Aim ::
Copy the items below verbatim, from the first line through the line that contains "coord(920,265)".

Provided material ::

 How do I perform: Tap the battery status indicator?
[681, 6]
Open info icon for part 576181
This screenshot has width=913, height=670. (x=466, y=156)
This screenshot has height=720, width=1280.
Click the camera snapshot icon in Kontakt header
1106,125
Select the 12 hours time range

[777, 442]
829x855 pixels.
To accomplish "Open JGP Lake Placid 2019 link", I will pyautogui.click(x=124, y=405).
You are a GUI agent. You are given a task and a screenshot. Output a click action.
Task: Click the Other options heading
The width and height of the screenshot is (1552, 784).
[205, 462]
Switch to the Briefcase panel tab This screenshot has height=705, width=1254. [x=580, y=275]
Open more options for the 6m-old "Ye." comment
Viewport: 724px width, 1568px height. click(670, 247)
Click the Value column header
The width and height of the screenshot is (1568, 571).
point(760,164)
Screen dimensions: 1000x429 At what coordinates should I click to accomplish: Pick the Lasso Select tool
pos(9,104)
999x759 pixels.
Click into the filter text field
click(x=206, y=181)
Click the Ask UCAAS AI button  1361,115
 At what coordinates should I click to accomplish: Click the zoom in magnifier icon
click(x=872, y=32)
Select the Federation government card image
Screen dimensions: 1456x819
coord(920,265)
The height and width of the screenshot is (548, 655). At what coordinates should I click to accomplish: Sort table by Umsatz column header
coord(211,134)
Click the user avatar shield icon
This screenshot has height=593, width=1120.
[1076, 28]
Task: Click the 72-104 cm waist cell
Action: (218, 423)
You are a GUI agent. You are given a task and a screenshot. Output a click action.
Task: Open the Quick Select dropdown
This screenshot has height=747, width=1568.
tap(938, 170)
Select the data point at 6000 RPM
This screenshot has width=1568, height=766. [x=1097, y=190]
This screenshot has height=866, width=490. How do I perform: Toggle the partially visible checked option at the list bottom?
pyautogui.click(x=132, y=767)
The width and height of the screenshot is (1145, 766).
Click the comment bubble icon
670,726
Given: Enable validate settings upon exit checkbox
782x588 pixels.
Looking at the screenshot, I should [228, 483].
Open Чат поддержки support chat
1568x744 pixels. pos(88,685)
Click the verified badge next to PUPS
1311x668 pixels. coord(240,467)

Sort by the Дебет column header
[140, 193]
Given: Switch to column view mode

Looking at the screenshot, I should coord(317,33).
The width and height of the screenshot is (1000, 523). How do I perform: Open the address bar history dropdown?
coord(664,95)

Answer for this exercise ::
 How do I perform: Tap the battery status indicator?
[681, 6]
Open info icon for part 576181
This screenshot has width=913, height=670. (x=466, y=156)
This screenshot has height=720, width=1280.
Click the camera snapshot icon in Kontakt header
1106,125
Select the 12 hours time range

[777, 442]
829x855 pixels.
To accomplish "Open JGP Lake Placid 2019 link", I will pyautogui.click(x=124, y=405).
You are a GUI agent. You are given a task and a screenshot. Output a click action.
Task: Click the Other options heading
The width and height of the screenshot is (1552, 784).
[205, 462]
Switch to the Briefcase panel tab This screenshot has height=705, width=1254. [x=580, y=275]
Open more options for the 6m-old "Ye." comment
Viewport: 724px width, 1568px height. click(670, 247)
Click the Value column header
The width and height of the screenshot is (1568, 571).
point(760,164)
Screen dimensions: 1000x429 At what coordinates should I click to accomplish: Pick the Lasso Select tool
pos(9,104)
999x759 pixels.
Click into the filter text field
click(x=206, y=181)
Click the Ask UCAAS AI button  1361,115
 At what coordinates should I click to accomplish: Click the zoom in magnifier icon
click(x=872, y=32)
Select the Federation government card image
Screen dimensions: 1456x819
coord(920,265)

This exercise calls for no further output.